On yıldır Turgutreis’de yaşayan, Bodrum’da, istanbul ve Bursa’da solo sergiler yapan Faruk Günayer, kendini sanatçı zanneden Bodrum’daki kişi sayısının çokluğuna dikkat çekiyor ve merak ettiğimiz bir soruyu da yanıtlamış oluyor.
“Ne yazık ki biraz kursa gidip hoca katkısıyla bir şeyler yapan kişileri rantçılar kaçırmıyor, burada sanatçı olduğunu zanneden kişi enflasyonu var… Bodrum’dan ya da büyük şehirlerden özellikle İstanbul’dan bazı kişiler burada bir sergi salonuyla anlaşarak kursa gidip birkaç resim yapan bu kişilerle 100 kişilik karma sergiler düzenliyor ve insanlardan m2 hesabıyla ücret alıyorlar.”

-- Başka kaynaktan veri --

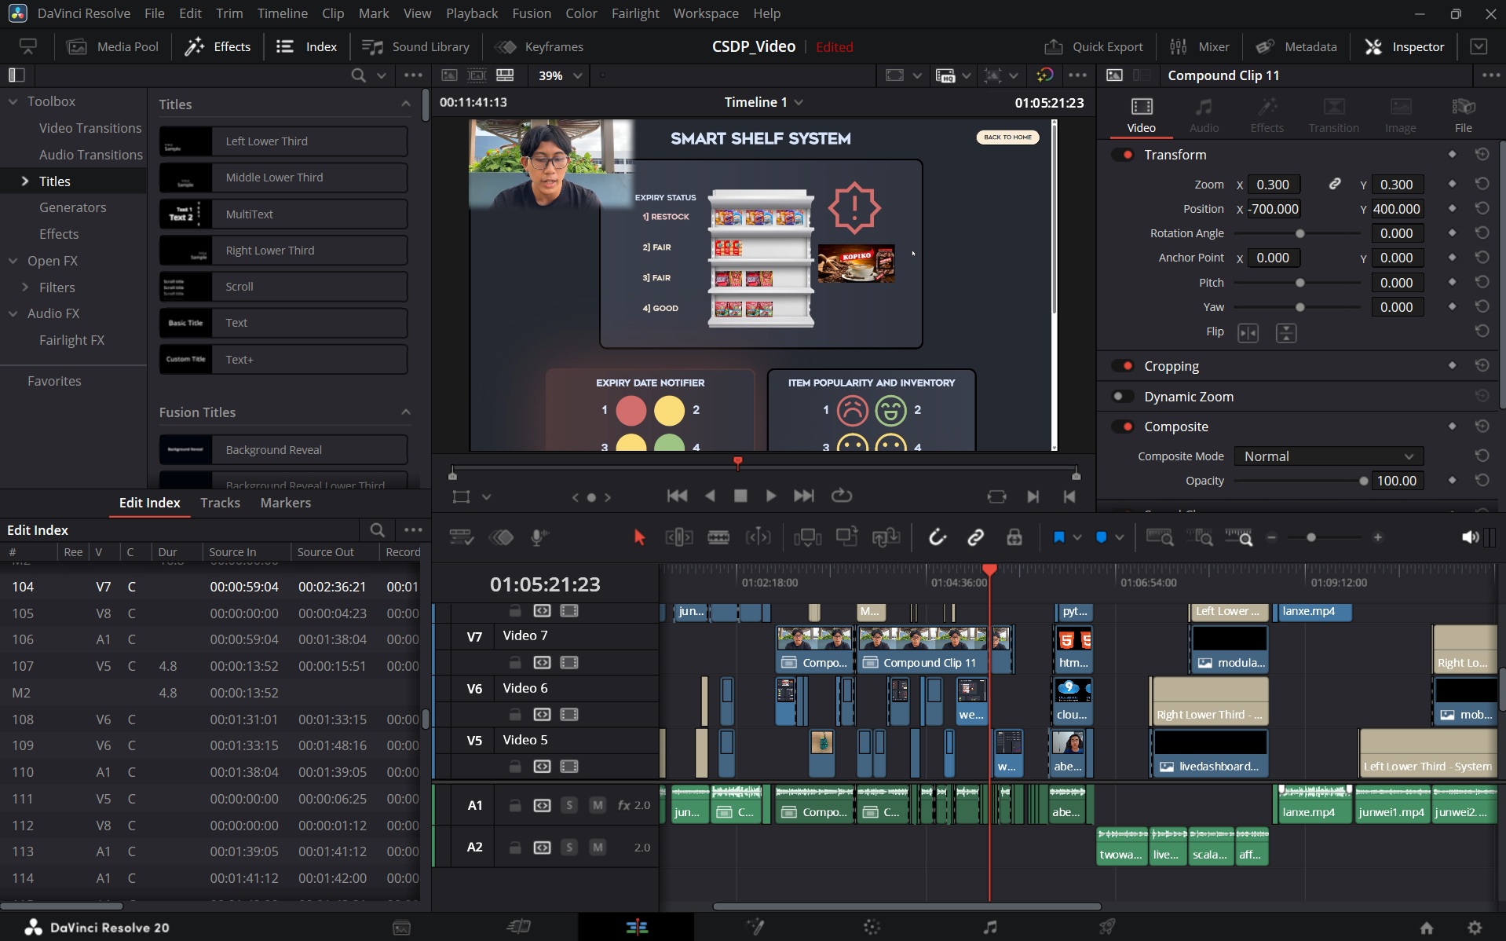The height and width of the screenshot is (941, 1506).
Task: Switch to the Markers tab
Action: 285,503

Pınar Pişkin:Tablolarınızla izleyiciye zamanda yolculuk yaptırıyorsunuz, tablolarınızdan eski İstanbul’u, mahalleleri, sokakları, manzaraları ve o dönemin insanlarını görüyor, hikayelerine tanık oluyoruz, izleyiciyi eski zamanlara götüren tablolara imza atan Faruk Günayer için zaman ne demek, siz zamanın neresindesiniz?
Faruk Günayer: Ben çocukluğumdan bu yana İstanbul da yaşadım… Bir çok tarihi yapıları, tarihi sokakları hep inceledim… Hep kendi kendime sormuşumdur buralarda 3, 4, hatta 5 nesil önce yaşayan insanlar nasıl yaşamış, günleri nasıl geçermiş, sabah kaçta uyanır gece kaçta yatarlarmış…
Günlük hayat nasıl akarmış, esnafların günlük ticari işleri nasıl, eğitim medrese, askerlik vs.nasıl olur bunlar hep benim merak ettiğim konular, o nedenle ben zamanı en az 200 yıl geride bugün yaşayan bir sanatçıyım…
Pınar Pişkin:Sanat eğitimi alsanız da uzun yıllar grafik çalışmaları yaptınız, nasıl bir dönüm noktası ya da belki kırılma oldu da siz oryantalist tablolar yapan bir ressam oldunuz?
Faruk Günayer:Grafik mesleğimi reklamcılığı ajanslarda hayatımı idame ettirmek için kullandım… Bir yandan da merak ettiğim geçmiş döneme ait bilgilerin birikimini yaptım… Eğitim aldığım reklamcılık dönemini bitirince bilgi birikimlerimi tuvale dökmeye başladım…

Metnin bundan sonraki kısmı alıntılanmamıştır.